Financial officials say they fear that bad news could hurt markets again, while good news may prompt investors to believe the tests were not rigorous enough.
'Clear the uncertainty'
Jan Randolph, an economist with the organisation Global Insight in London, said the tests are aimed at identifying the fragility of European banks.
"The whole point of this exercise is to sort the good banks from the needy banks - those that need capital - from the downright ugly - those that don't have an economic future," he told Al Jazeera.
"What we're really concerned about is the larger banks: what kind of exposure they have to property, the past toxic assets, subprime problems, but also the exposure to sovereign debt.
"[Those banks have] got to clear the uncertainty, they've got to reveal more than they have already. Unless that happens, the suspicion will remain."
US stress tests
The European tests follow similar assessments carried out on 19 US banks last year, in which 10 banks were told to raise about $75bn in extra capital to prevent a further major slump in the economy.
Banks can raise cash by either converting loans from the government or private sector into capital, selling assets, selling stocks, or asking the government for money.
Most of the 91 European banks tested are expected to pass the tests but analysts have said some institutions must fail for the assessments to have any credibility.

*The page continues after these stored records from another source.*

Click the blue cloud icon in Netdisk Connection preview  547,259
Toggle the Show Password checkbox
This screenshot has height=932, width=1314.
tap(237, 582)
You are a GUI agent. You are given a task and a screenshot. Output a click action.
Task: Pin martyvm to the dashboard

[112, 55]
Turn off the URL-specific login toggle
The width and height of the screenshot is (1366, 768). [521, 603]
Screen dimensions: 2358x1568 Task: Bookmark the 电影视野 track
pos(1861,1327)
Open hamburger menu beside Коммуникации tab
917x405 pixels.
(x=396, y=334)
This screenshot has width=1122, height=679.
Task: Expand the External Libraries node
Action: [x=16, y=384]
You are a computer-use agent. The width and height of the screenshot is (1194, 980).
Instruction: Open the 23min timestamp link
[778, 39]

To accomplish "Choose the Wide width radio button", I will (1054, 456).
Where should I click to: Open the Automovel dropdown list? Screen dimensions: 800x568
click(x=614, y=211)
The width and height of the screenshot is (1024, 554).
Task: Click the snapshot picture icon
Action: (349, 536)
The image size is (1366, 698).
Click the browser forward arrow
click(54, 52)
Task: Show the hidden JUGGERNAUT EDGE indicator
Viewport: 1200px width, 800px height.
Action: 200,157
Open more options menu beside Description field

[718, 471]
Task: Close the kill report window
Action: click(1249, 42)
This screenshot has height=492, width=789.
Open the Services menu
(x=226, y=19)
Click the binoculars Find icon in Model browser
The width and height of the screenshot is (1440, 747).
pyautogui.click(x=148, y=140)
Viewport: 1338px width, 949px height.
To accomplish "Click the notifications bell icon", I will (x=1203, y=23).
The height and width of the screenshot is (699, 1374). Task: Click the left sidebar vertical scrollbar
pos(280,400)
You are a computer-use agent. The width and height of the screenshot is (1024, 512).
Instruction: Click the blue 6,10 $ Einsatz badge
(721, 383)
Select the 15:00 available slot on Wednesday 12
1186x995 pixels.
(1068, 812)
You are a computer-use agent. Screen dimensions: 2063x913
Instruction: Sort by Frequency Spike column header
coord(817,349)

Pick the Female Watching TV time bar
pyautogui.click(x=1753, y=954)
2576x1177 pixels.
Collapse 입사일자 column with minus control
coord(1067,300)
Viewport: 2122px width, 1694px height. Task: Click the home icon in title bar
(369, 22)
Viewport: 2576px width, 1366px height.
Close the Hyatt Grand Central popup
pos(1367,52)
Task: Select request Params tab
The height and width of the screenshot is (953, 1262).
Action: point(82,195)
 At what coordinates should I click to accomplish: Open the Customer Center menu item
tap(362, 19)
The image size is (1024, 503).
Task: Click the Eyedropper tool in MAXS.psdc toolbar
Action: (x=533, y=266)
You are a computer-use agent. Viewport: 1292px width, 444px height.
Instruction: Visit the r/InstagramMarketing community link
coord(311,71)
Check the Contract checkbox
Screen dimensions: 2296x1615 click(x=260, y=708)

The list of banks includes several from Portugal and Greece, where Europe's debt crisis prompted the Greek government to take a $140bn international bailout to avoid bankruptcy.
The crisis has also pushed European governments to put up a 750 billion Euro backstop for troubled governments if they need it.
Also included are regional German banks, the Landesbanken, which made oversized bets on global financial markets before the 2008 financial crisis.